This Day in Baseball History

May 26, 1959

Harvey Haddix Pitches 12 Perfect Innings and Loses

On May 26, 1959, Harvey Haddix of the Pittsburgh Pirates pitched 12 perfect innings against the Milwaukee Braves at County Stadium, retiring 36 consecutive batters, and lost the game 1-0 in the 13th. It remains the greatest pitching performance that ended in defeat and one of the most agonizing single-game stories in baseball history.

Haddix was sick with the flu. He had taken throat lozenges throughout the day to keep from coughing. The Braves' lineup included Hank Aaron, who led the majors in hits that season, and Eddie Mathews, who would finish with 46 home runs. Haddix retired them all, inning after inning, relying almost entirely on his fastball and slider. Through 12 innings he threw an astonishingly economical 104 pitches.

His teammates gave him nothing to work with. Braves starter Lew Burdette, a former Pirate, pitched a masterful shutout of his own, scattering 12 hits across 13 innings while stranding runners repeatedly. The Pirates put men on base in nearly every inning and could not push a single run across.
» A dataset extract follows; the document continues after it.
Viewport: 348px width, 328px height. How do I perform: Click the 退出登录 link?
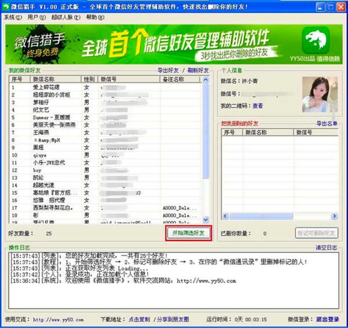point(327,320)
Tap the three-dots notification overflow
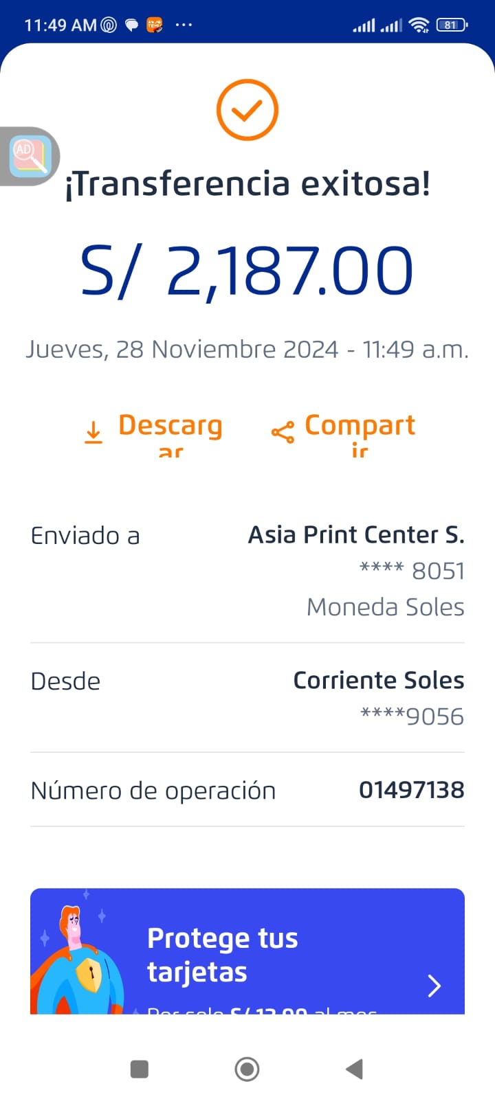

The perfection ended in the bottom of the 13th. Third baseman Don Hoak fielded a grounder from Felix Mantilla and threw it into the dirt at first base. The error put Mantilla on and broke the perfect game. Mathews bunted him to second. Aaron was intentionally walked. Joe Adcock then drove a ball over the right-center field fence for what appeared to be a three-run homer, but Aaron left the basepaths early thinking the ball had not cleared the fence, and Adcock passed him. The final score was ruled 1-0.

In 1991, Major League Baseball changed the definition of a no-hitter to require a complete game, which retroactively removed Haddix's performance from the official lists. The records no longer recognize what happened. Anyone who reads the box score knows what it was.